Collected data
[Start of Attachment]

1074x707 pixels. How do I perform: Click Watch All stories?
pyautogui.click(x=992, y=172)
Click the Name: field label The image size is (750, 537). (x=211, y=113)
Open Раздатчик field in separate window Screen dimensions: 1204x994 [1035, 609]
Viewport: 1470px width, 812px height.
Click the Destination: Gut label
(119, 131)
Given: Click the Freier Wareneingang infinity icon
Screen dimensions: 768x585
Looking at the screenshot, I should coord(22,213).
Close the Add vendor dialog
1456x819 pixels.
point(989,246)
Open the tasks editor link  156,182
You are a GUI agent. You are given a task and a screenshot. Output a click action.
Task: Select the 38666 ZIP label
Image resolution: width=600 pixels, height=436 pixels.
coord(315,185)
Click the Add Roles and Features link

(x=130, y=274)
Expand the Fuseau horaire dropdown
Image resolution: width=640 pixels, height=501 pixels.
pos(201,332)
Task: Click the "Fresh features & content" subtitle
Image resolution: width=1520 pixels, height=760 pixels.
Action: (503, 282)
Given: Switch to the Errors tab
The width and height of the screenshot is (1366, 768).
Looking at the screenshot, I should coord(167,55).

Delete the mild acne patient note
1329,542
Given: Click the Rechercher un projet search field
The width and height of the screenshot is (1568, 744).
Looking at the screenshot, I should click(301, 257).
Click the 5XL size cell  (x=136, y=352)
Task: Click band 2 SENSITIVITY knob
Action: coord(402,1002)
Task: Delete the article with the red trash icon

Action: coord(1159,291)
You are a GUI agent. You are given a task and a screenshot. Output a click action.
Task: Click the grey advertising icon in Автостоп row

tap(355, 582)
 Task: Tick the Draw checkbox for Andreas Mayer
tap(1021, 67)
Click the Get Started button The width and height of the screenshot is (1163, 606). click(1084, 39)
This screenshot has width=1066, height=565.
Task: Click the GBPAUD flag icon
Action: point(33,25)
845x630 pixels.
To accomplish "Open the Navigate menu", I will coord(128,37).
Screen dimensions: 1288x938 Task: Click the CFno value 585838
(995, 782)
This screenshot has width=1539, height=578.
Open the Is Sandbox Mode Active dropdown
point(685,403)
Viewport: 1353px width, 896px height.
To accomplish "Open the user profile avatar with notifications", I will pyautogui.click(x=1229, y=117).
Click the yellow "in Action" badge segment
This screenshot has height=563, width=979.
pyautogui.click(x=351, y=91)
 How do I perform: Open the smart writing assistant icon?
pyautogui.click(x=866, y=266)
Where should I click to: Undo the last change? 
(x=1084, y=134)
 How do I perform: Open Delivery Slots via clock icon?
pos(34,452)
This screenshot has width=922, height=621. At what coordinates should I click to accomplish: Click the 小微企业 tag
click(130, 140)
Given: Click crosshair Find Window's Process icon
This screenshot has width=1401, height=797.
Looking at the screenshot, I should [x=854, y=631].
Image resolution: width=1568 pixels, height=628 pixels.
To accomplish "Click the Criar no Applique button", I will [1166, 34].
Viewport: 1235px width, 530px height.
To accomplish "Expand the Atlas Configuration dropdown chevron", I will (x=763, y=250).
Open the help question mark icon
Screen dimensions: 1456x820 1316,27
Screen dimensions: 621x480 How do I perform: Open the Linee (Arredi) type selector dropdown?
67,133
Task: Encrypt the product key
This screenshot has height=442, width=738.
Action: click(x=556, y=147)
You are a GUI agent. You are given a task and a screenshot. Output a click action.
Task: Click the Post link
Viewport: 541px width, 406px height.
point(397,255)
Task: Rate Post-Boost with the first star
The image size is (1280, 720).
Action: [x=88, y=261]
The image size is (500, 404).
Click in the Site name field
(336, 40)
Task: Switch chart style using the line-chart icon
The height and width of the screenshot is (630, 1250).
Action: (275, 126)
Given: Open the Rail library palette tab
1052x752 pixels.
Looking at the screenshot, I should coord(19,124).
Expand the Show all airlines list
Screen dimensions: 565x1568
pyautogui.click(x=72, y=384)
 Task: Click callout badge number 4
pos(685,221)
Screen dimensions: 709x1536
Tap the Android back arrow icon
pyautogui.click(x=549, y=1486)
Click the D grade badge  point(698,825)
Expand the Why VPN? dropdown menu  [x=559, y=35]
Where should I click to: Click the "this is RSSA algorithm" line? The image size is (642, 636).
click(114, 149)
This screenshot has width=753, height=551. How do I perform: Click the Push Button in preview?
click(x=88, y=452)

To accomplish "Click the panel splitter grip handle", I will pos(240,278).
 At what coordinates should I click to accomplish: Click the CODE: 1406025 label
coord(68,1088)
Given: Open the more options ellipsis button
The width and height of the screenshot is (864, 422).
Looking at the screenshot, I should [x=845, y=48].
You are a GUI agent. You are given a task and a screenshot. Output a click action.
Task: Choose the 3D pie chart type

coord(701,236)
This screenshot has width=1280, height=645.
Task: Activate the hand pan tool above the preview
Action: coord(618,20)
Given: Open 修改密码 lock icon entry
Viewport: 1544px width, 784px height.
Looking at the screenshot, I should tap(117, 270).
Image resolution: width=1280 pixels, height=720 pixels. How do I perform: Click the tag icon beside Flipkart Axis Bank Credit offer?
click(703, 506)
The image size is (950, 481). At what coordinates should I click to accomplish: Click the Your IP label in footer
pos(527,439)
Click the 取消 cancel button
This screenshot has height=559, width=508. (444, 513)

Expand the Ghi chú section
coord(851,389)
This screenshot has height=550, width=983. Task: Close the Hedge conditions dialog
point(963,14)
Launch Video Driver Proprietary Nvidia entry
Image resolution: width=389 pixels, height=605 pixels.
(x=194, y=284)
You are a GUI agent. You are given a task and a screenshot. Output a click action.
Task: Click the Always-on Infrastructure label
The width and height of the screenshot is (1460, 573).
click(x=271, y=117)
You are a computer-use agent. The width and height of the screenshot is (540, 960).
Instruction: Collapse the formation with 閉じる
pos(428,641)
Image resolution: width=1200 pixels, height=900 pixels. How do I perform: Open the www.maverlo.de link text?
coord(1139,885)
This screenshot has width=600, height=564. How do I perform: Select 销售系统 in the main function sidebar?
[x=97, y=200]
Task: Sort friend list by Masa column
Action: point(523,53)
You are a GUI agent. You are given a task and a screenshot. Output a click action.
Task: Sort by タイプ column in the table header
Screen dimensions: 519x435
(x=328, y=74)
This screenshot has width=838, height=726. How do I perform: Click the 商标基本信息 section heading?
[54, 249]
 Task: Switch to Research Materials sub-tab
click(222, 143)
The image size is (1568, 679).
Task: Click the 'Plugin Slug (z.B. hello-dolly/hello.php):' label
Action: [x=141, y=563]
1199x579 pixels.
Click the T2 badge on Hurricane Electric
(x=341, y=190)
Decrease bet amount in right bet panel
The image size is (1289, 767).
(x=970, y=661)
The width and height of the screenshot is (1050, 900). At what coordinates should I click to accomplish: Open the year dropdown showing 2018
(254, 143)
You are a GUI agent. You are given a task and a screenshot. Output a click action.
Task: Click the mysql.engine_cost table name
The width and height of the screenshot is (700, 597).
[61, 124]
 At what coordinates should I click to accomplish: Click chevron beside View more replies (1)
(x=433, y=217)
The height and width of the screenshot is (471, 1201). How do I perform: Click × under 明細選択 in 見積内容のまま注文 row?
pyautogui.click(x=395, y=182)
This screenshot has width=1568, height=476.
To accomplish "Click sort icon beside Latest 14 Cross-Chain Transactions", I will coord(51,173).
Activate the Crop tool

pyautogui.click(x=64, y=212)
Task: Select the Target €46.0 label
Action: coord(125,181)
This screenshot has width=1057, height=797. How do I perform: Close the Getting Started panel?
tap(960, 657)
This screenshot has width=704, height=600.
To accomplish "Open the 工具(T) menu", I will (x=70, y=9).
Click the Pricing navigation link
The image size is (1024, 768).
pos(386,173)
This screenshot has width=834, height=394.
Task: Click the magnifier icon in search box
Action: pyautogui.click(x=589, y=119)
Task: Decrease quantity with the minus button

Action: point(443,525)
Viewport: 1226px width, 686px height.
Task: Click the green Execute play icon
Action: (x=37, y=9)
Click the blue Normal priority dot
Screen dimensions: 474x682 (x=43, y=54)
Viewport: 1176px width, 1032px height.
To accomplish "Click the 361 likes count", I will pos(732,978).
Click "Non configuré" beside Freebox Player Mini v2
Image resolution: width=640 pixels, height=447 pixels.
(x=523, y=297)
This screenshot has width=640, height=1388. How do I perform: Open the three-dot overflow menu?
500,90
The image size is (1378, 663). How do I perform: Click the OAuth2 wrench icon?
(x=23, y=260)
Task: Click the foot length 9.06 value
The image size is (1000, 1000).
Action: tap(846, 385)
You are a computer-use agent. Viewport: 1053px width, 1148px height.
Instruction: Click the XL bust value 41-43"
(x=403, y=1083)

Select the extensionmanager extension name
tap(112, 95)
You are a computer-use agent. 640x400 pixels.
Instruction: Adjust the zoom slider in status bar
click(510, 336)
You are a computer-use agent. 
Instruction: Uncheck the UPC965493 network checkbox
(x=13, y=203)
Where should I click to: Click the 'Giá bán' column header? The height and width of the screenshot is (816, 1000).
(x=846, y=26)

[End of Attachment]

Requirement: From the data above, pick out each line containing "computer" and copy it.

Answer to this task:
You are a computer-use agent. The width and height of the screenshot is (540, 960).
You are a computer-use agent. Viewport: 1053px width, 1148px height.
You are a computer-use agent. 640x400 pixels.
You are a computer-use agent. 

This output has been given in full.